Что между ними произошло, почему они поссорились? Встретились ли они в их тайном месте в тот вечер, было ли все прощено? Или Сэмюэл понял письмо неправильно и предположил, что Айлиш виновата в более ужасном преступлении? В отлучке Сэмюэл мог не иметь возможности посылать или получать почту, это объясняло страхи Айлиш, что он забыл ее или убит. Но я невольно гадала: нет ли чего-то большего – много большего – в их истории?
«Ты прощаешь меня, любимый?»
Я несколько раз перечитала письмо, затем поднесла поближе и принюхалась. Пыль и старая бумага. Горьковатые чернила. И очень слабый аромат розы. Сложив письмо, я положила его в ящик прикроватного столика. Затем снова посмотрела на фотографию в свете лампы.
Да, снимок сделала женщина, я видела это по глазам Сэмюэла. Его обольщающая улыбка была обращена к ней, сознательно и страстно, как будто в мире никого больше не существовало.
Когда-то, много лет назад, я была влюблена в Тони – но он ни разу так мне не улыбался. Как тонущая мышь цепляется за плывущую деревяшку, я цеплялась за его симпатию, отчаянно и со страхом, с упорством человека, который был одинок раньше и страшится вернуться в это состояние. Тони любил меня, я это знала. Однако он никогда не испытывал ко мне настоящей любви…
– Сэмюэл, – выдохнула я, и его имя прозвучало у меня на губах одновременно интимно и безрадостно.
Я всмотрелась пристальнее. Глаза у него были небольшие и прищуренные, как у кошки, насыщенно-темные, может, черные. Широкие скулы и крепкая челюсть словно высечены из камня, но жесткость черт смягчалась совершенными линиями полных губ.
Я была очарована.
А может быть, сказался недостаток сна. Глаза закрывались сами собой. Плохо соображающий мозг балансировал на грани забытья, тело вдруг сделалось слишком тяжелым, чтобы держаться прямо. Исцарапанная ежевикой кожа горела и болела, и мне страшно хотелось лечь.
На стропилах заворчал поссум, затем, глухо топая, отправился к себе в гнездо. Лягушка-бык возобновила свою одинокую песню в траве за окном. Я выключила лампу у кровати. В свете луны стены и потолок сияли мягким перламутровым светом, как внутренняя сторона раковины, как сон, в который я уже начинала погружаться.
Каким-то образом я очутилась на кровати. В носу защекотало от пыли, чихнула. Комната накренилась – я легла. Поудобнее устроив голову на подушке, устало вздохнула и позволила глазам закрыться.
Глава 5
Айлиш, сентябрь 1941 года
Я бежала, едва переводя дыхание, по сумрачной тропке, сквозь папоротники и влажную путаницу вьющихся кустов пандореи, стараясь не наступить на колокольчики и дикие орхидеи, пустившие ростки в тени.
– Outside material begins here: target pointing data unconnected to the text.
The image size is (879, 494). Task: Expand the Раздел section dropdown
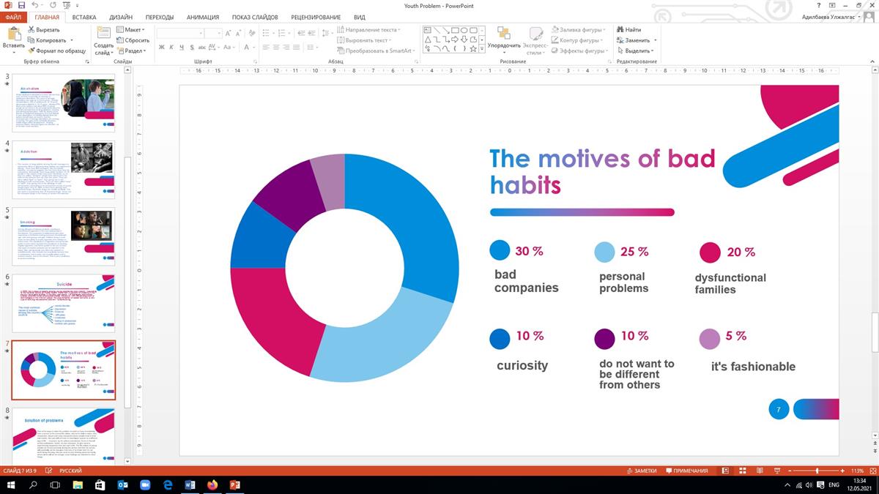click(x=133, y=50)
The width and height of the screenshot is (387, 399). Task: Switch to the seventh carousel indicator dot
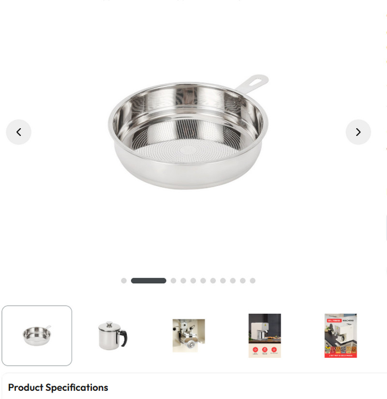pos(213,281)
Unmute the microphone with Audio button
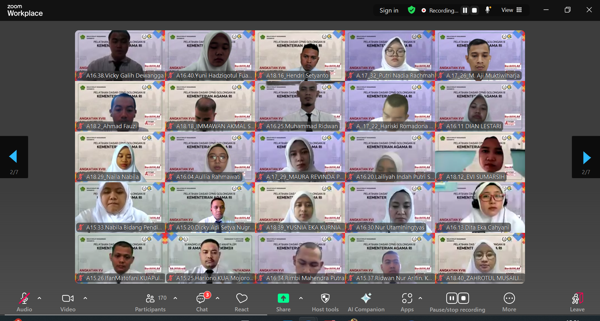 [x=24, y=302]
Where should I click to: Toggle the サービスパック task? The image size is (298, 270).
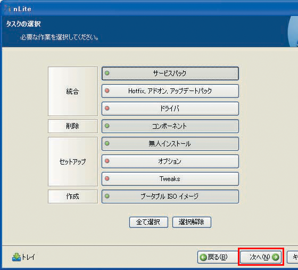pos(170,73)
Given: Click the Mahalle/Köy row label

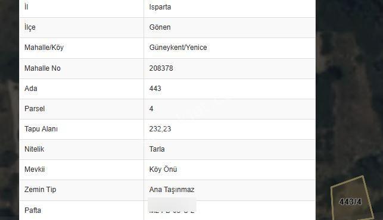Looking at the screenshot, I should coord(44,48).
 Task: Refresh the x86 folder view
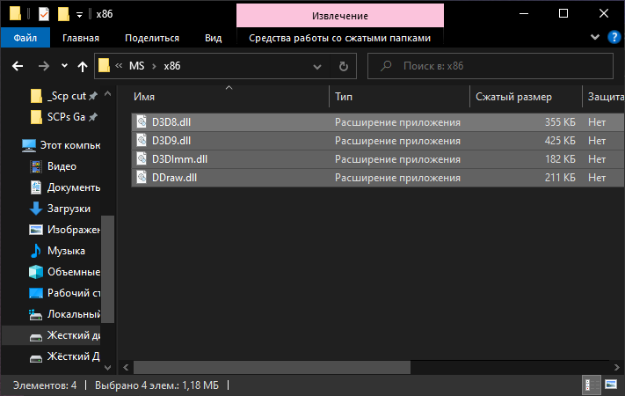click(x=343, y=66)
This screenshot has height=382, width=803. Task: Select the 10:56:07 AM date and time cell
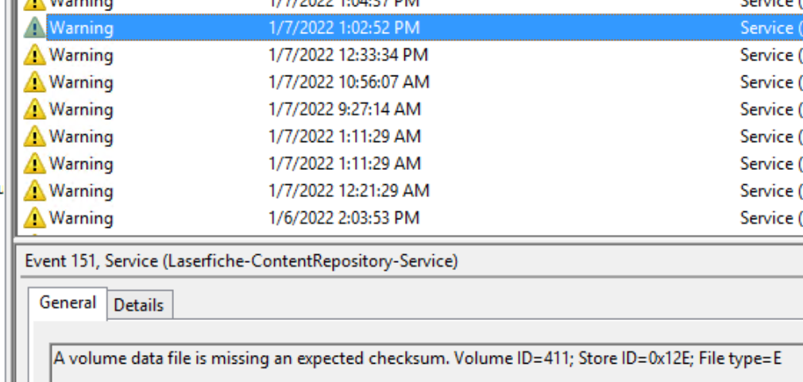349,82
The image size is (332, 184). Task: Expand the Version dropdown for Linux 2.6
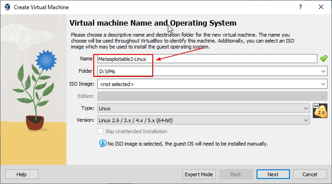305,120
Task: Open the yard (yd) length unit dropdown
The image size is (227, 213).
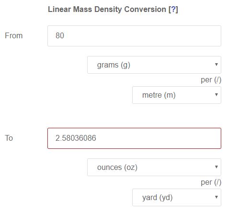Action: tap(177, 197)
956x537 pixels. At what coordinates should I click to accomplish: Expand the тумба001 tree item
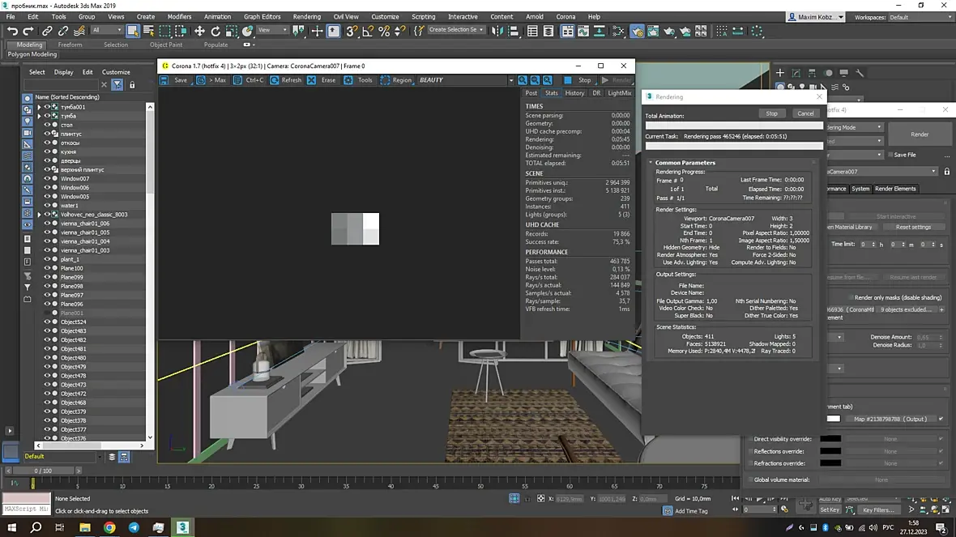point(39,107)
Я бежала вверх по холму, ныряя в полосы вечернего солнца, которые пробивались сквозь нависающие кроны деревьев, мое тело было легким, как у птицы, сердце пело: «Сэмюэл, Сэмюэл…»
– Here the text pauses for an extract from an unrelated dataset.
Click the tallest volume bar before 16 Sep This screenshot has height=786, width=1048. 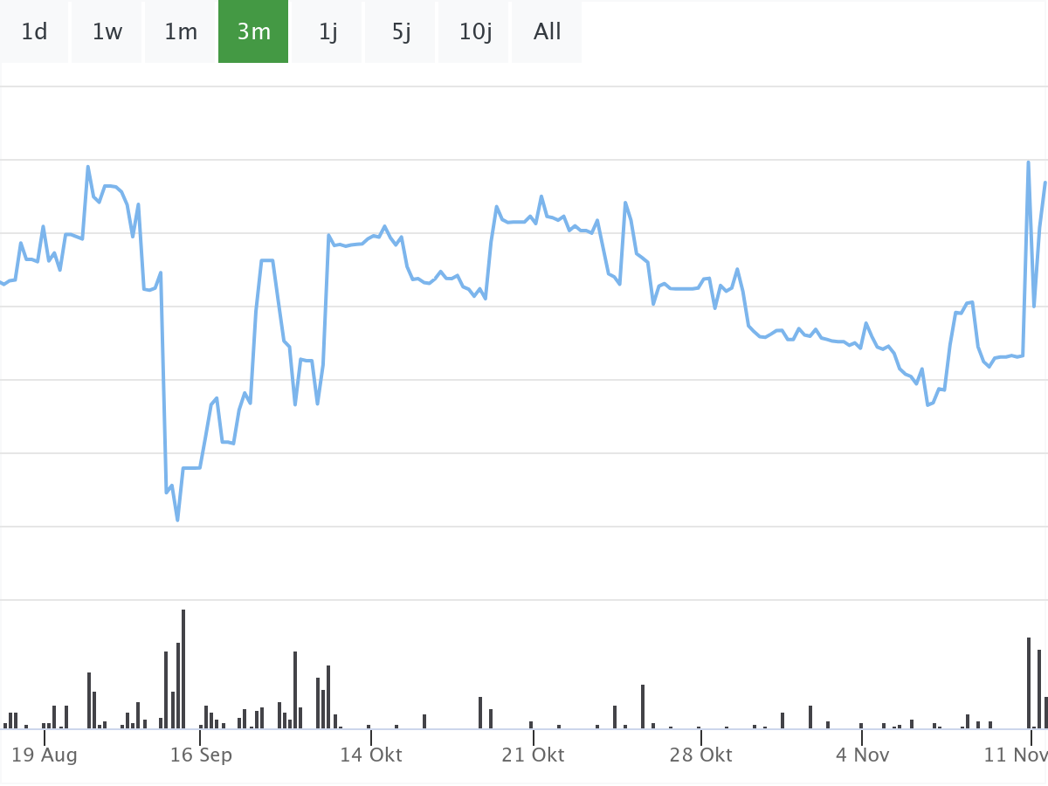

Вырвавшись на травянистую поляну, остановилась, чтобы отдышаться. В центре ее стоял ветхий коттедж, построенный первыми поселенцами, владевшими этим местом восемьдесят лет назад. Древесину они взяли из окружающего леса, а камни для фундамента притащили из оврага. Грубо обтесанные стены наклонились внутрь, эвкалиптовая дранка крыши почернела от времени, но домик имел веселый, обжитой вид, манивший меня.
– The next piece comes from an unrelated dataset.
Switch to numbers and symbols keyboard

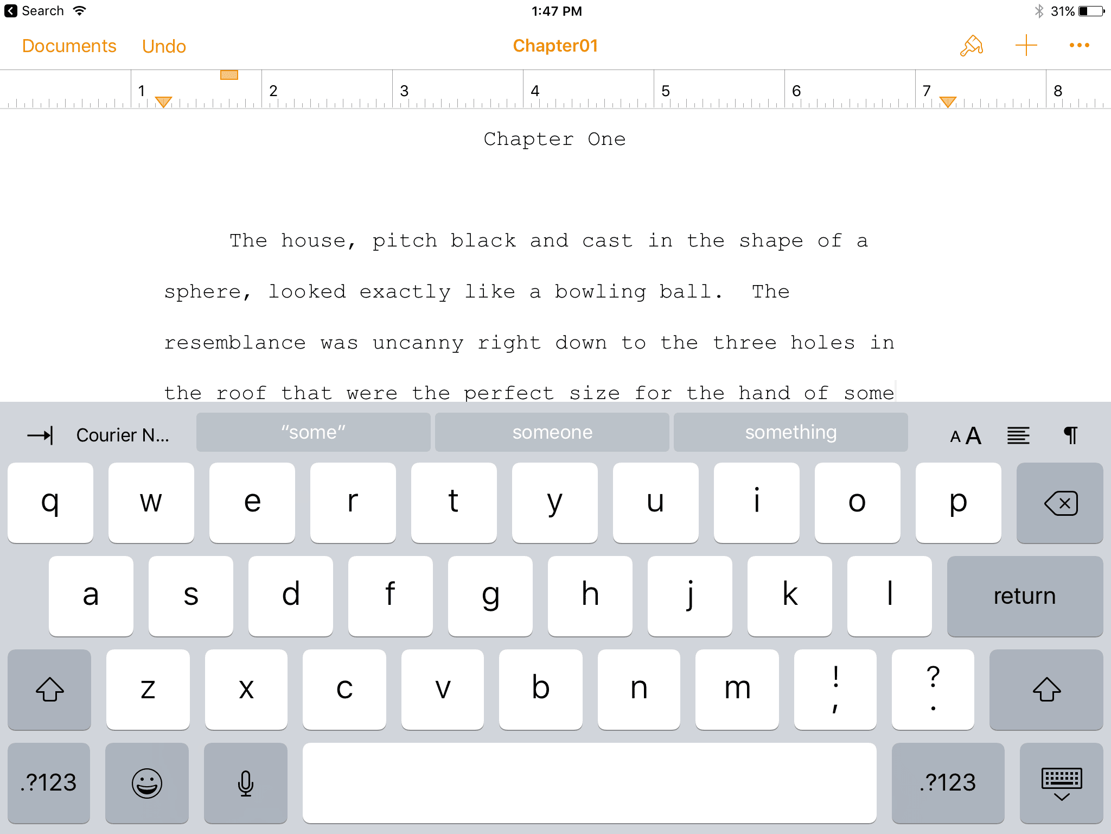click(x=48, y=782)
Ограду веранды опутали полевые цветы: актинотус и ховея, дикий жасмин и пижма. Торчали, покачиваясь на ветру, высокие стебли вишнево-розового гиппеаструма. Из черенка, взятого в торнвудской беседке, пошли розы, дотянувшиеся густыми плетями до прогретой солнцем крыши, их кроваво-красные цветы наполняли воздух ароматом.
Взлетев по ступенькам, я ворвалась внутрь и заморгала в прохладном полумраке. Слабый свет сочился в крохотное оконце, освещая неструганые стены, маленький стол со стульями, на невысоком гардеробе – вазу с веточками шиповника. У дальней стены стояла узкая койка с единственной подушкой и скромным серым одеялом, подоткнутым по краям.